Mallory McGowin with the DESE said another reason could be contracts that the schools have with distributors who send out school lunches.
"If that distributor can't meet all the terms and conditions of that contract their forcing distributors to have to drop that contract or let that school district know that they can not fulfill that contract". McGowin said.
Many companies are trying their best to satisfy all of the items schools have listed in their contract but the supply shortage is forcing them to only fulfill some orders.
McGowin said, "They do still try to fulfill some of the school district's orders so maybe they only get 25 or 30 percent of what they ordered but they are still able to get some food".
This continues to be an issue because lunch is typically the only meal that students receive in school. This urges faculty members to come up with alternate lunches to provide to children.
Some schools in Missouri are struggling with the food chain shortage but are trying their best to adjust until demand for food nationwide lessens.
Jefferson City said although they have dealt with lingering supply shortages they have been able to plan and adapt accordingly.

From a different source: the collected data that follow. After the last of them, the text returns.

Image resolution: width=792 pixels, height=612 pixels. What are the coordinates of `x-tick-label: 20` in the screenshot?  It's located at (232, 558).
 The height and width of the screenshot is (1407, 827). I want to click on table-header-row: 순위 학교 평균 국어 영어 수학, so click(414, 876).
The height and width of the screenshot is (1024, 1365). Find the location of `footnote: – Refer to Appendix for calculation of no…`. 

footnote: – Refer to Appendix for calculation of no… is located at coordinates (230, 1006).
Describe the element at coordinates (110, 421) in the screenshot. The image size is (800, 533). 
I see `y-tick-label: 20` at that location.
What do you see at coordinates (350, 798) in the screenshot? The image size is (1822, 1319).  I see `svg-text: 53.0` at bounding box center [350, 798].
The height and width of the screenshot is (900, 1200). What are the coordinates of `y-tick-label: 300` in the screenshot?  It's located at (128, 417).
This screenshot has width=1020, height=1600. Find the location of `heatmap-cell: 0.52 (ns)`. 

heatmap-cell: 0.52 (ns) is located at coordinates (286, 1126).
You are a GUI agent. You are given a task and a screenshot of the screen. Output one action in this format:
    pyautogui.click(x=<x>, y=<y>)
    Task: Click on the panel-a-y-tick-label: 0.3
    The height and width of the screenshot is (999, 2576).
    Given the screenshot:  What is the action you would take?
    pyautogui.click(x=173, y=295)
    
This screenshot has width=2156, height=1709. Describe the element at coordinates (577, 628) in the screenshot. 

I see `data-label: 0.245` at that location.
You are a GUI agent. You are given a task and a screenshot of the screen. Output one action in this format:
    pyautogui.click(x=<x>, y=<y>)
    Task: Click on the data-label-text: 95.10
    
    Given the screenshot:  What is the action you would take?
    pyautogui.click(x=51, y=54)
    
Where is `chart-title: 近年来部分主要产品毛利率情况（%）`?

The Nutrition Department at Jefferson City Schools sent out a letter to parents last month informing them there will be interruptions to the supply of certain foods. However, the school board has inventory they are able to use in place of previously planned meals.
Columbia schools districts said they have also received delays and sometimes even cancellations for the delivery of school lunches but they are still able to provide alternate meals for their students.
The U-S-D-A will continue to provide waivers that allow schools to source foods and products when they face a shortage.